# [Stated problem]
Copy out every line of the items below that contains the word "screenshot".

# [Recorded information]
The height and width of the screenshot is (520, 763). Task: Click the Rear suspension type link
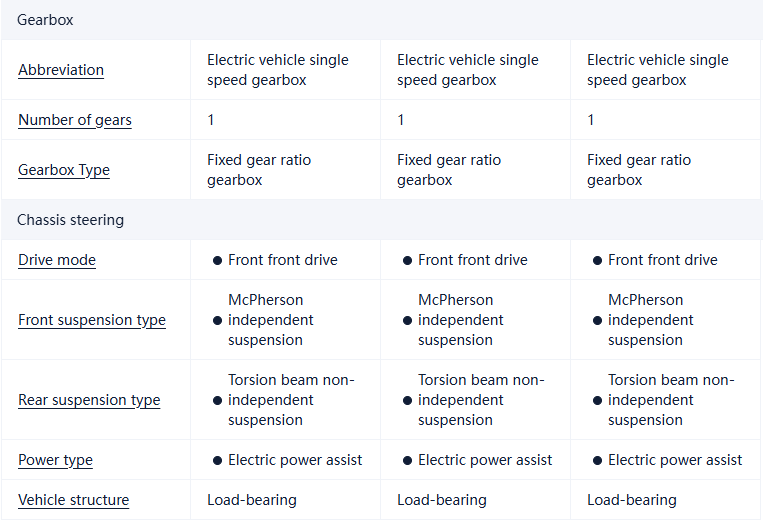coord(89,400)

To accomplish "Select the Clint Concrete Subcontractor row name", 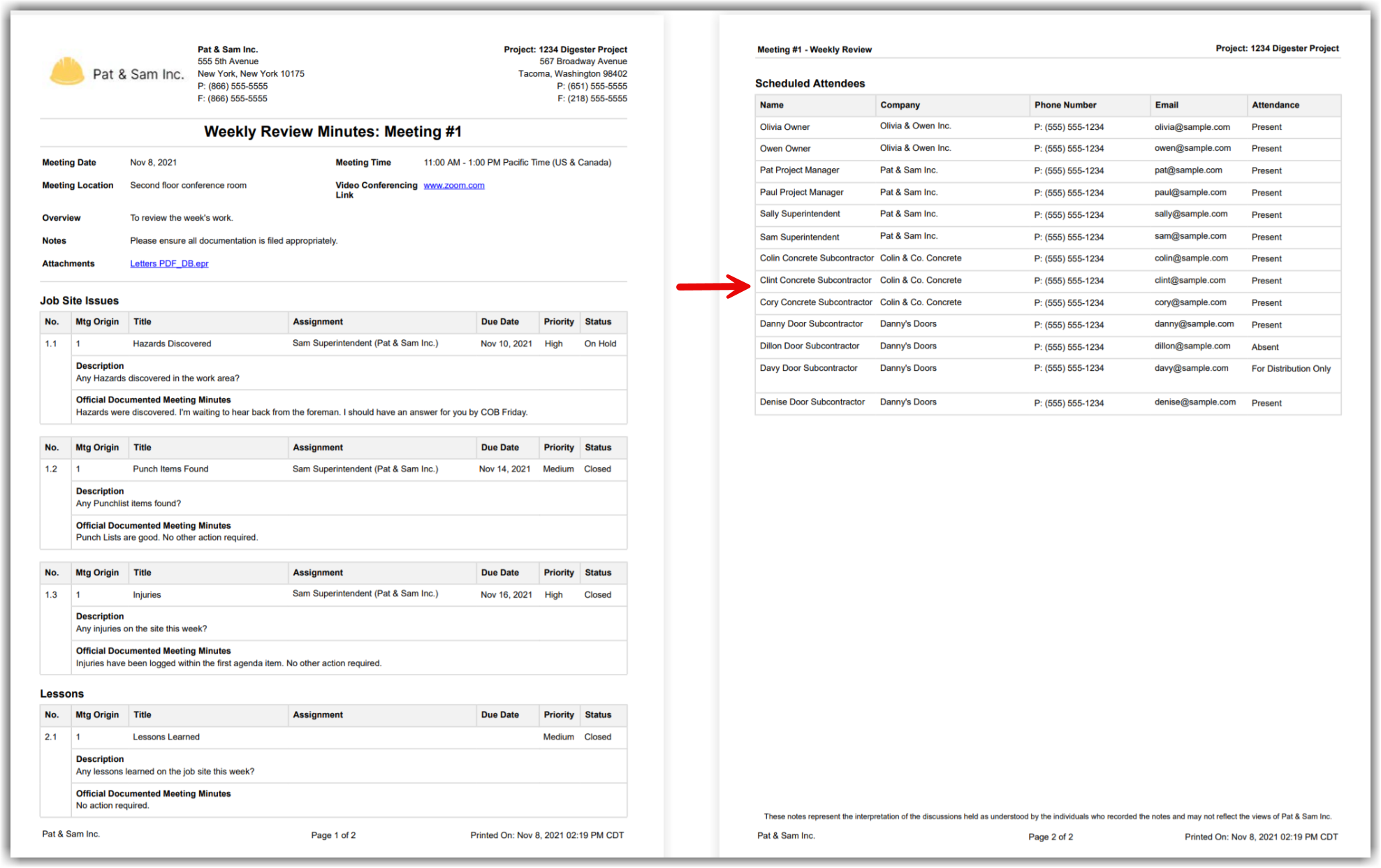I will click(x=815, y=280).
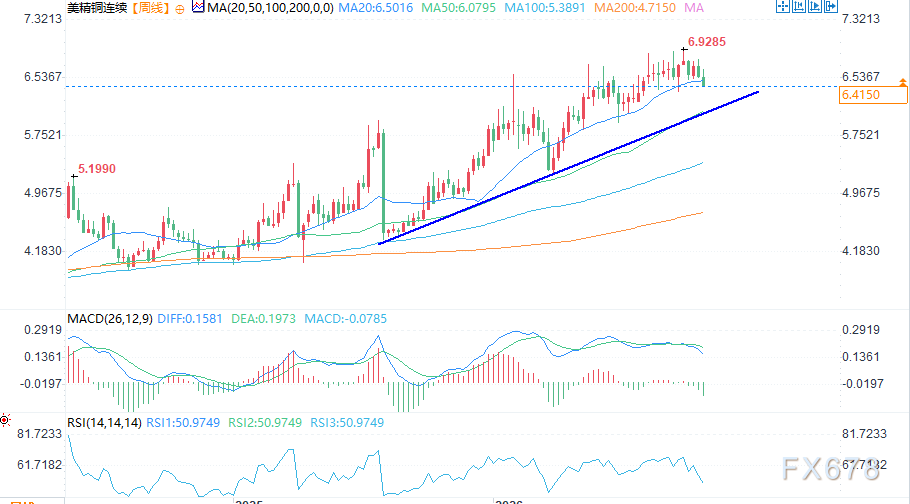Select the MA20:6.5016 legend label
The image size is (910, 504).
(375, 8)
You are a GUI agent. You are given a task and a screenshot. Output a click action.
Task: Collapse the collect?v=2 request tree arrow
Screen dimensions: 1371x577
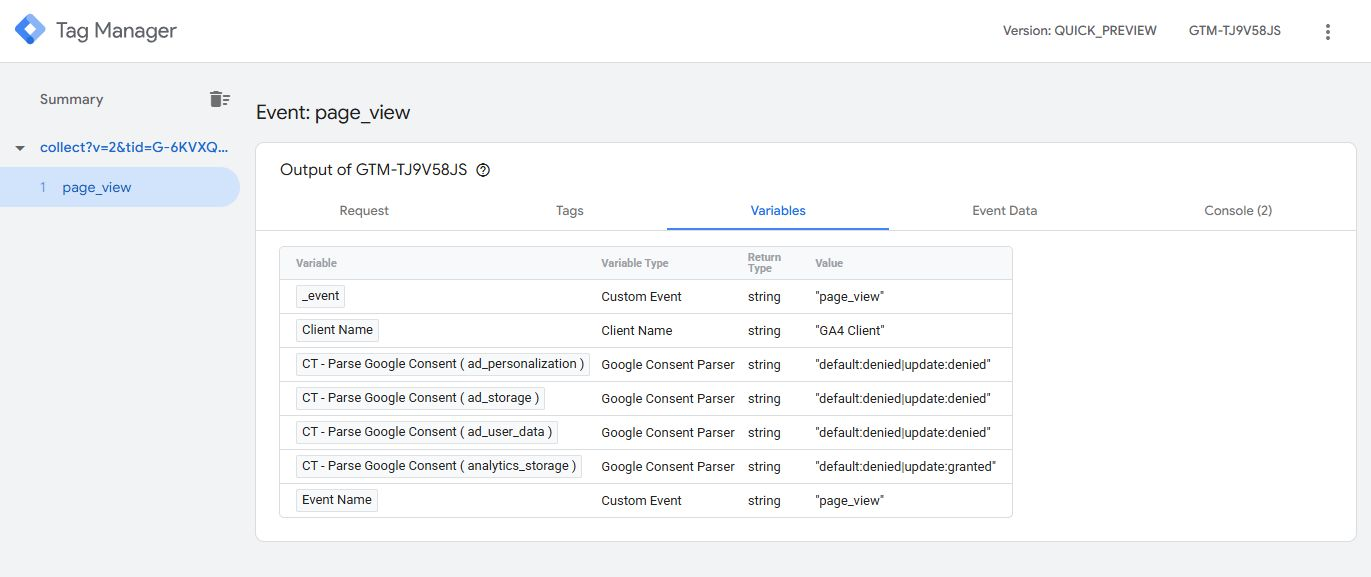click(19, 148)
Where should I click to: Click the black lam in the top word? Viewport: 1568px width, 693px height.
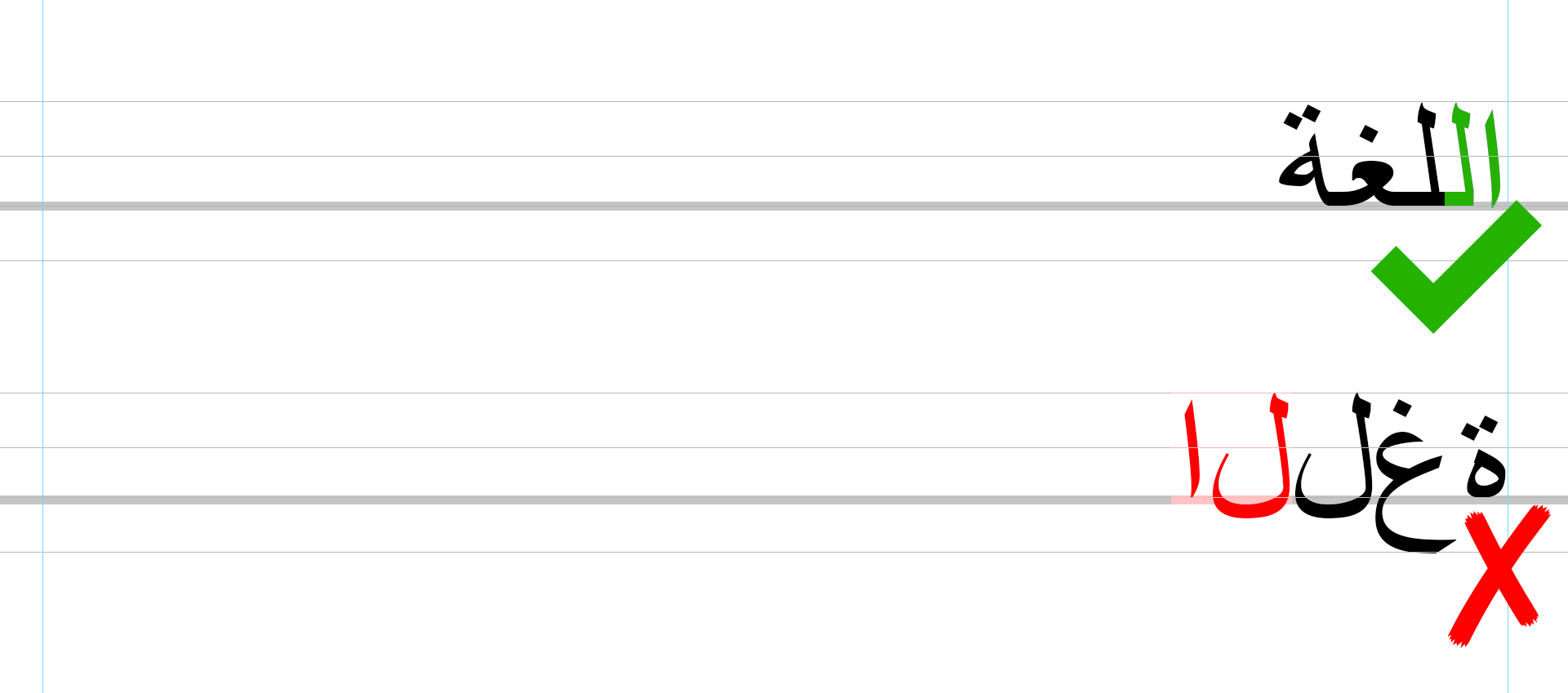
==
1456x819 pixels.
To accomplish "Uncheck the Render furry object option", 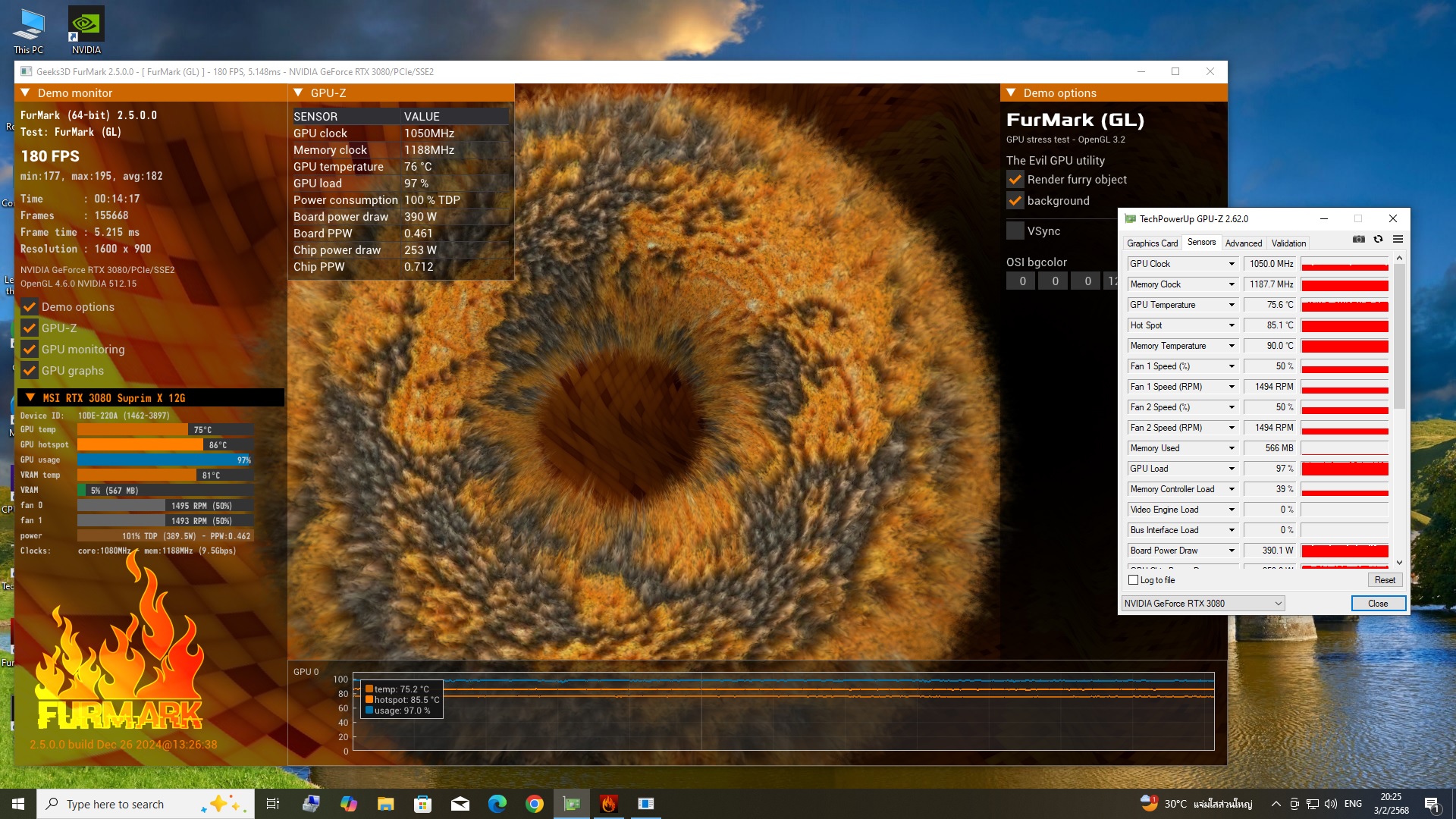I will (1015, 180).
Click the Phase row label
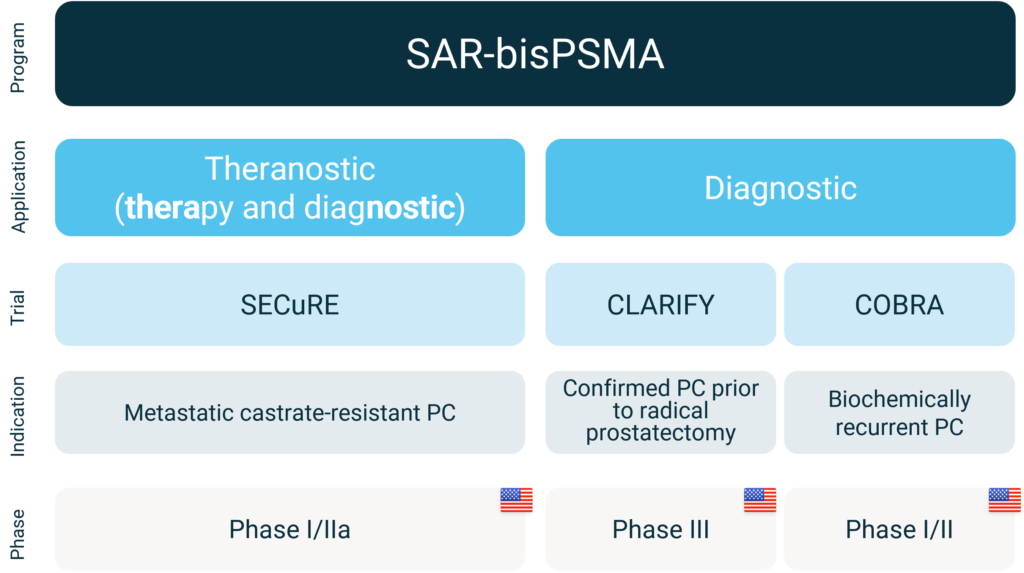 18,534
...
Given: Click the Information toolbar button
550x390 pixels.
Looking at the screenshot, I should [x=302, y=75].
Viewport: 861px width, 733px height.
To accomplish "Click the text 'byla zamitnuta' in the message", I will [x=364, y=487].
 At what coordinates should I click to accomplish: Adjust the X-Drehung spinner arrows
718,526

# [Answer for the task]
The height and width of the screenshot is (520, 763). Task: Click the Rear suspension type link
You are a GUI agent. You are given a task and a screenshot. Output a click action.
Looking at the screenshot, I should [x=302, y=75].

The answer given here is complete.